(Beginning of Exercise materials)
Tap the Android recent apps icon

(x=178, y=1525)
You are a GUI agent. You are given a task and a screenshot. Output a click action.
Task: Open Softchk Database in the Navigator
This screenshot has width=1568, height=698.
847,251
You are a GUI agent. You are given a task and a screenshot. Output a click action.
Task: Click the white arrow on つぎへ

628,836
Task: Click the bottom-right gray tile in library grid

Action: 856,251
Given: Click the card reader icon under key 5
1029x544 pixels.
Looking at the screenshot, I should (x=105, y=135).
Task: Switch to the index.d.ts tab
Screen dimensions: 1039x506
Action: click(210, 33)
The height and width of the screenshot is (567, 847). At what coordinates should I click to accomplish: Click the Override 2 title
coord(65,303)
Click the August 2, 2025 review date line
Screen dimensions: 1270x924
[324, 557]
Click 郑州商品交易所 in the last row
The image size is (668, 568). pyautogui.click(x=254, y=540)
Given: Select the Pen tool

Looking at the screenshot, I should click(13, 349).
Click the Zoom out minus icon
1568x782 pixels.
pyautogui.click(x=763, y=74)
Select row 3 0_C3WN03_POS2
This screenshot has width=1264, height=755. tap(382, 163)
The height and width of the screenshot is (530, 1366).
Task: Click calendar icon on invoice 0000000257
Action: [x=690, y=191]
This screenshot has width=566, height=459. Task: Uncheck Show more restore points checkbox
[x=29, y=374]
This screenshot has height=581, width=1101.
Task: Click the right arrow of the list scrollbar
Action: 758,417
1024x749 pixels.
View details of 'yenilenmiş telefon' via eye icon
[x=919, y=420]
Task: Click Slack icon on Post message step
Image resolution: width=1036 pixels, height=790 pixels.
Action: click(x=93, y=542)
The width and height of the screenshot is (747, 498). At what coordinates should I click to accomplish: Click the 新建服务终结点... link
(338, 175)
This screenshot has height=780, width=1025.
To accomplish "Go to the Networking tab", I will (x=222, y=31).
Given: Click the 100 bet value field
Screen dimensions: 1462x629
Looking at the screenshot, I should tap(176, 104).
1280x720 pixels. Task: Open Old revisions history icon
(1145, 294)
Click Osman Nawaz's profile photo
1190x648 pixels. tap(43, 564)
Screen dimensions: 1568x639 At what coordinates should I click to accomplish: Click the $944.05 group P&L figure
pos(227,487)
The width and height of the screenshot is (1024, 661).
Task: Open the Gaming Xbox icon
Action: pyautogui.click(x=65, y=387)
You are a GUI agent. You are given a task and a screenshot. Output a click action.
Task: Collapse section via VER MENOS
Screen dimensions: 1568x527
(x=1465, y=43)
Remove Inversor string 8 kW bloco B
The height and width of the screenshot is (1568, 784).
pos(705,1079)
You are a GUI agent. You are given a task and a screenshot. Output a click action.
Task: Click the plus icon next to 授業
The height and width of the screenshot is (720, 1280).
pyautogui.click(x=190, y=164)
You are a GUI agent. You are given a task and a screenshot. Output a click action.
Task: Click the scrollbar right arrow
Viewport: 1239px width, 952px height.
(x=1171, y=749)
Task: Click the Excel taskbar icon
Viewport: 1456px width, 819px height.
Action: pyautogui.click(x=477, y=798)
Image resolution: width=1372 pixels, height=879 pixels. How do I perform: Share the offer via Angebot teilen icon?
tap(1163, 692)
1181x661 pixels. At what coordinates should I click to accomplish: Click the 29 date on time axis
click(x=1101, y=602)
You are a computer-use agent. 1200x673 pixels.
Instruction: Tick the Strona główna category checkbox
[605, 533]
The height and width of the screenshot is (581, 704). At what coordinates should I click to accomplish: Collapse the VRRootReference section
(End of Exercise materials)
Restate all entries above verbatim.

Tap the Android recent apps icon

(x=178, y=1525)
You are a GUI agent. You are given a task and a screenshot. Output a click action.
Task: Open Softchk Database in the Navigator
This screenshot has width=1568, height=698.
847,251
You are a GUI agent. You are given a task and a screenshot. Output a click action.
Task: Click the white arrow on つぎへ

628,836
Task: Click the bottom-right gray tile in library grid

Action: 856,251
Given: Click the card reader icon under key 5
1029x544 pixels.
Looking at the screenshot, I should (x=105, y=135).
Task: Switch to the index.d.ts tab
Screen dimensions: 1039x506
Action: click(210, 33)
The height and width of the screenshot is (567, 847). At what coordinates should I click to accomplish: Click the Override 2 title
coord(65,303)
Click the August 2, 2025 review date line
Screen dimensions: 1270x924
[324, 557]
Click 郑州商品交易所 in the last row
The image size is (668, 568). pyautogui.click(x=254, y=540)
Given: Select the Pen tool

Looking at the screenshot, I should click(13, 349).
Click the Zoom out minus icon
1568x782 pixels.
pyautogui.click(x=763, y=74)
Select row 3 0_C3WN03_POS2
This screenshot has width=1264, height=755. tap(382, 163)
The height and width of the screenshot is (530, 1366).
Task: Click calendar icon on invoice 0000000257
Action: [x=690, y=191]
This screenshot has width=566, height=459. Task: Uncheck Show more restore points checkbox
[x=29, y=374]
This screenshot has height=581, width=1101.
Task: Click the right arrow of the list scrollbar
Action: 758,417
1024x749 pixels.
View details of 'yenilenmiş telefon' via eye icon
[x=919, y=420]
Task: Click Slack icon on Post message step
Image resolution: width=1036 pixels, height=790 pixels.
Action: click(x=93, y=542)
The width and height of the screenshot is (747, 498). At what coordinates should I click to accomplish: Click the 新建服务终结点... link
(338, 175)
This screenshot has height=780, width=1025.
To accomplish "Go to the Networking tab", I will (x=222, y=31).
Given: Click the 100 bet value field
Screen dimensions: 1462x629
Looking at the screenshot, I should tap(176, 104).
1280x720 pixels. Task: Open Old revisions history icon
(1145, 294)
Click Osman Nawaz's profile photo
1190x648 pixels. tap(43, 564)
Screen dimensions: 1568x639 At what coordinates should I click to accomplish: Click the $944.05 group P&L figure
pos(227,487)
The width and height of the screenshot is (1024, 661).
Task: Open the Gaming Xbox icon
Action: pyautogui.click(x=65, y=387)
You are a GUI agent. You are given a task and a screenshot. Output a click action.
Task: Collapse section via VER MENOS
Screen dimensions: 1568x527
(x=1465, y=43)
Remove Inversor string 8 kW bloco B
The height and width of the screenshot is (1568, 784).
pos(705,1079)
You are a GUI agent. You are given a task and a screenshot. Output a click action.
Task: Click the plus icon next to 授業
The height and width of the screenshot is (720, 1280).
pyautogui.click(x=190, y=164)
You are a GUI agent. You are given a task and a screenshot. Output a click action.
Task: Click the scrollbar right arrow
Viewport: 1239px width, 952px height.
(x=1171, y=749)
Task: Click the Excel taskbar icon
Viewport: 1456px width, 819px height.
Action: pyautogui.click(x=477, y=798)
Image resolution: width=1372 pixels, height=879 pixels. How do I perform: Share the offer via Angebot teilen icon?
tap(1163, 692)
1181x661 pixels. At what coordinates should I click to accomplish: Click the 29 date on time axis
click(x=1101, y=602)
You are a computer-use agent. 1200x673 pixels.
Instruction: Tick the Strona główna category checkbox
[605, 533]
The height and width of the screenshot is (581, 704). At what coordinates should I click to accomplish: Collapse the VRRootReference section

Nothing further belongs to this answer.